**WHAT TO WORK ON:**
Transcribe the lines below verbatim, skipping the images.
───── DATA FOR THE TASK
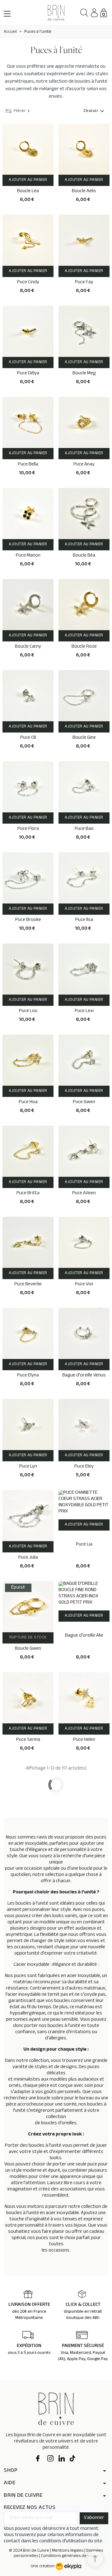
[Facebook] (39, 2459)
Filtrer (20, 112)
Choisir (94, 111)
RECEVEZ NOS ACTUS (29, 2508)
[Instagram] (50, 2459)
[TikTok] (73, 2459)
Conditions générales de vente (70, 2556)
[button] (84, 13)
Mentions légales (67, 2551)
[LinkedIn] (61, 2459)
──────────
**OUTPUT OF THE TASK:**
[Facebook] (39, 2459)
Filtrer (20, 112)
Choisir (94, 111)
RECEVEZ NOS ACTUS (29, 2508)
[Instagram] (50, 2459)
[TikTok] (73, 2459)
Conditions générales de vente (70, 2556)
[button] (84, 13)
Mentions légales (67, 2551)
[LinkedIn] (61, 2459)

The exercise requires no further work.